日産 中期経営計画 販売目標を大幅に引き下げる方向で調整

日産 中期経営計画 販売目標を大幅に引き下げる方向で調整
業績の低迷が続いている日産自動車は、来週公表を予定している新たな中期経営計画で、3年後の販売台数の目標を年間500万台程度とし、600万台としてきたこれまでの計画より大幅に引き下げる方向で調整を進めていることが分かりました。拡大路線からの転換を明確にし、収益力の回復を急ぐ方針です。
日産は、世界的な販売不振でことし3月期の決算が最終赤字に転落する見通しで、立て直しに向けて今月28日に新たな中期経営計画を公表する予定です。

関係者によりますと、新たな計画では、3年後、2023年度の年間の販売台数の目標を500万台程度とし、2022年度に600万台としてきたこれまでの計画を大幅に引き下げる方向で調整を進めています。

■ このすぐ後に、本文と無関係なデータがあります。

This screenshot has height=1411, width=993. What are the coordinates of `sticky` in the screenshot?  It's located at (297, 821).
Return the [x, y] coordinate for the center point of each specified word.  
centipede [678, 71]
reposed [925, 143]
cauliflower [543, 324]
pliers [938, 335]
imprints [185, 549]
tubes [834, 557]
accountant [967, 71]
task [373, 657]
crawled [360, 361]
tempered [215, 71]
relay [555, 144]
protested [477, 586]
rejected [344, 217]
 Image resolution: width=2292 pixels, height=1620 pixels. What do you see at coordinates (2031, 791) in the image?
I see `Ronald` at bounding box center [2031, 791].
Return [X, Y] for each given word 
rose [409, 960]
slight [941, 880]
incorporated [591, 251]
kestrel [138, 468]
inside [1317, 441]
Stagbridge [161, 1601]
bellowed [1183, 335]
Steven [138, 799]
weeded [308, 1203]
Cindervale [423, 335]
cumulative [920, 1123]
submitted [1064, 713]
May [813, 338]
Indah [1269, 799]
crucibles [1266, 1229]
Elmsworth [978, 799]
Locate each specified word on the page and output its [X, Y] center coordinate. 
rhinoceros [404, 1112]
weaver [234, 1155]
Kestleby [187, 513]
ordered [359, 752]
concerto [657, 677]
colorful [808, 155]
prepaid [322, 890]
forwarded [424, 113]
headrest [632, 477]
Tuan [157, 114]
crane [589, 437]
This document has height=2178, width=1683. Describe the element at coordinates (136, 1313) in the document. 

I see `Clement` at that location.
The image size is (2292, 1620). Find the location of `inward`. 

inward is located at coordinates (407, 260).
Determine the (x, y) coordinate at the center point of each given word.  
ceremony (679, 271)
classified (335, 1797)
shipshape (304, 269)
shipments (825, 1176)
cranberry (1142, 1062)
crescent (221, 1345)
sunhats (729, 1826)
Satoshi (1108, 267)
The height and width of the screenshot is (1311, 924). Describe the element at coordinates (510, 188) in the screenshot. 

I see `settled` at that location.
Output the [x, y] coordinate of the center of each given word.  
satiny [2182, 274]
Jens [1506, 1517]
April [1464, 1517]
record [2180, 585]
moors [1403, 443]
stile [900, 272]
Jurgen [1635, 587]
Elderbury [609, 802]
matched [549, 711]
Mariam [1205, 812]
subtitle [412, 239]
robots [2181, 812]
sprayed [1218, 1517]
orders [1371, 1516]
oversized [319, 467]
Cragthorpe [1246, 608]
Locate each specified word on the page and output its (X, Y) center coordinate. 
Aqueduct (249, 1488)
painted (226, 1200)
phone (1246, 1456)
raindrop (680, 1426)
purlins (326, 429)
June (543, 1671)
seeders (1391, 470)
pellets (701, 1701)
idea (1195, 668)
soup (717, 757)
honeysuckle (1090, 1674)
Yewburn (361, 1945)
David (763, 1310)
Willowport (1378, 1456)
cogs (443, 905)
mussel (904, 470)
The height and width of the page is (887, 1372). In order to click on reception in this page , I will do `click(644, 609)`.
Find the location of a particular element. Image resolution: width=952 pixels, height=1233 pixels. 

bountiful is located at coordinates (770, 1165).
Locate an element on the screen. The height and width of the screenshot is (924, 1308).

昨年度の販売台数は479万台で、ゴーン元会長時代の拡大路線からの転換をより鮮明にし、実態にあった計画のもと、収益力の回復を優先する考えです。

これにあわせて世界で720万台あった生産能力も削減するほか、連合を組むフランスのルノーなどとの役割分担を一段と明確にし、日本とアメリカ、それに中国の3つの市場を中心に新車の投入を図る方針です。

新型コロナウイルスの感染拡大で経営環境が厳しさを増しているだけに、着実に収益を上げられるかが問われることになります。